### EXERCISE
Retype, word for word, every line of the records below starting at the one that contains "Task: Click the Configuration gear icon" and ending at the one that contains "Screen dimensions: 984x521"; include both of those lines and nothing more.

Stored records
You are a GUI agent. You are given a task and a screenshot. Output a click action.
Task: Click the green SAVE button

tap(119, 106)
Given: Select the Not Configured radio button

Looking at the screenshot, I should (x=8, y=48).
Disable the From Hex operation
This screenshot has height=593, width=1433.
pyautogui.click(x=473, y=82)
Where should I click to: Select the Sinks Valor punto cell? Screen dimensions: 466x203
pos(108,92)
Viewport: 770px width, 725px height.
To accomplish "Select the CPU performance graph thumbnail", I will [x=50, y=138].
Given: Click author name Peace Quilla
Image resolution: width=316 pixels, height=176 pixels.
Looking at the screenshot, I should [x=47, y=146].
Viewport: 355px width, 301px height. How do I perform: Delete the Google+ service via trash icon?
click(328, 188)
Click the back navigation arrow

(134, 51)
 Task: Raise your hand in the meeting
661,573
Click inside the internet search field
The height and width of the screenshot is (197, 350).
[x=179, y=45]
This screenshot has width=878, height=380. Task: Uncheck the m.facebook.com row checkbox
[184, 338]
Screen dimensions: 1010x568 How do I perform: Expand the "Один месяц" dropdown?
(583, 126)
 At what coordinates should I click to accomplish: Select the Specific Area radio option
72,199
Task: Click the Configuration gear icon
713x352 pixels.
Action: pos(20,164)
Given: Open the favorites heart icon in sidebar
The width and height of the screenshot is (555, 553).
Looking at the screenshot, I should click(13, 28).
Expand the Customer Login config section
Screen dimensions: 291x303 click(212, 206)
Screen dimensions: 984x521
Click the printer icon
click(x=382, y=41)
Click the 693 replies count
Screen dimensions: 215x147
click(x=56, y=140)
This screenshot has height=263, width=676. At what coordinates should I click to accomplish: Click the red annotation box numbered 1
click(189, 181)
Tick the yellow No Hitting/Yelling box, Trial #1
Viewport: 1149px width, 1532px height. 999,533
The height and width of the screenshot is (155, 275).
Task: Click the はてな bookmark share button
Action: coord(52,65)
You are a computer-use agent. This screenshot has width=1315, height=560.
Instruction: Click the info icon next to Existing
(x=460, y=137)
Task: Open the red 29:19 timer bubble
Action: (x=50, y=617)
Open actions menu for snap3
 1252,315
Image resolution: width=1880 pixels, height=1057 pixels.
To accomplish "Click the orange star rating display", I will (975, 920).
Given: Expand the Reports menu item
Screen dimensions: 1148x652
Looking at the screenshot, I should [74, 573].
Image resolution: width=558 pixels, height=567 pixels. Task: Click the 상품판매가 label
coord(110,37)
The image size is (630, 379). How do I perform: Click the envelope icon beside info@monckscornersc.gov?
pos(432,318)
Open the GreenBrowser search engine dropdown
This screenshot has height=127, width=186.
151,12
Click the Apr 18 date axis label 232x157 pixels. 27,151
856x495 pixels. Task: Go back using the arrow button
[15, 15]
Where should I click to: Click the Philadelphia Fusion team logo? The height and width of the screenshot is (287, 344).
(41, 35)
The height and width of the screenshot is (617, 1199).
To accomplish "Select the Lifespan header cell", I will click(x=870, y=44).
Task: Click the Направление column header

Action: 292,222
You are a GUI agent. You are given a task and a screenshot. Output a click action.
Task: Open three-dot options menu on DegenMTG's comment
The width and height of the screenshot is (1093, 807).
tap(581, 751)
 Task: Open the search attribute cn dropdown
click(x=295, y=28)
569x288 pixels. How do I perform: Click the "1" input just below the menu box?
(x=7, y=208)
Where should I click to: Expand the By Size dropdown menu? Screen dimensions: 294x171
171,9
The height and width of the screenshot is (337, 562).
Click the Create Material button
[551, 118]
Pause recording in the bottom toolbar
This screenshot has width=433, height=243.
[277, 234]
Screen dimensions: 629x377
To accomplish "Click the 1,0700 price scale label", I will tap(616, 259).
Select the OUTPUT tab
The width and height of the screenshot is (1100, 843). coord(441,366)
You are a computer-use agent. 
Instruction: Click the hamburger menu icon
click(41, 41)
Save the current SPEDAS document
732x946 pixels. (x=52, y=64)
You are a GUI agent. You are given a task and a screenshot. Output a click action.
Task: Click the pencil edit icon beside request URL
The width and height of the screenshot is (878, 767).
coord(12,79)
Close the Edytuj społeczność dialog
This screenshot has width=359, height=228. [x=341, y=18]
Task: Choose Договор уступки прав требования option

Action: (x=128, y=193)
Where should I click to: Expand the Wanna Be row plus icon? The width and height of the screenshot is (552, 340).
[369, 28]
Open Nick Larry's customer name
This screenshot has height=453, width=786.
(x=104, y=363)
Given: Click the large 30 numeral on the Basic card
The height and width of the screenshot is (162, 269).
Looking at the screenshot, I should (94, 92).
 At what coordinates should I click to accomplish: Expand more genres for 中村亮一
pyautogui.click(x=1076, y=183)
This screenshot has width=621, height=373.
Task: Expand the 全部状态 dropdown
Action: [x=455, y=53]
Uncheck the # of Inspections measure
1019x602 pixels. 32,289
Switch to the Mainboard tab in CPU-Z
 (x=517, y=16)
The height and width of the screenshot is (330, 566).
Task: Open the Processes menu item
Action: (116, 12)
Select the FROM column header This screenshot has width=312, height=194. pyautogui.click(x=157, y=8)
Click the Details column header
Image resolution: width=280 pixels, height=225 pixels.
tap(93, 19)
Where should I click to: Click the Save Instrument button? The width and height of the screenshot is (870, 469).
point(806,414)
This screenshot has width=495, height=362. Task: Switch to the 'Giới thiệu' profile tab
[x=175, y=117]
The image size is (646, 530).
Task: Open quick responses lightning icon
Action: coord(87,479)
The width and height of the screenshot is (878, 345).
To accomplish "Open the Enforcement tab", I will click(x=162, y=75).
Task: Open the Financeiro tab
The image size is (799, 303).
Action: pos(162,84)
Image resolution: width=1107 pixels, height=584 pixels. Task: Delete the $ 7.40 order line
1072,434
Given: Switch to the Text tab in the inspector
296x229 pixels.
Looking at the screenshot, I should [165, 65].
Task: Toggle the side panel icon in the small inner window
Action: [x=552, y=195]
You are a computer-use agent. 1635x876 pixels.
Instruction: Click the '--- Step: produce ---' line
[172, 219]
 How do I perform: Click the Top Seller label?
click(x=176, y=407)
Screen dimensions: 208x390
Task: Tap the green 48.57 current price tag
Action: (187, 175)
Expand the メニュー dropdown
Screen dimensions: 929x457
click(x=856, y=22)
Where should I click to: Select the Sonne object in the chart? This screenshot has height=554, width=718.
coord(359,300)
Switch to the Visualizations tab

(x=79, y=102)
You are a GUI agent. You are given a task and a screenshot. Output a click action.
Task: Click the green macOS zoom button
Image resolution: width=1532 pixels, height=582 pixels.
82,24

### RESPONSE FOR THIS EXERCISE
Task: Click the Configuration gear icon
713x352 pixels.
Action: pos(20,164)
Given: Open the favorites heart icon in sidebar
The width and height of the screenshot is (555, 553).
Looking at the screenshot, I should click(13, 28).
Expand the Customer Login config section
Screen dimensions: 291x303 click(212, 206)
Screen dimensions: 984x521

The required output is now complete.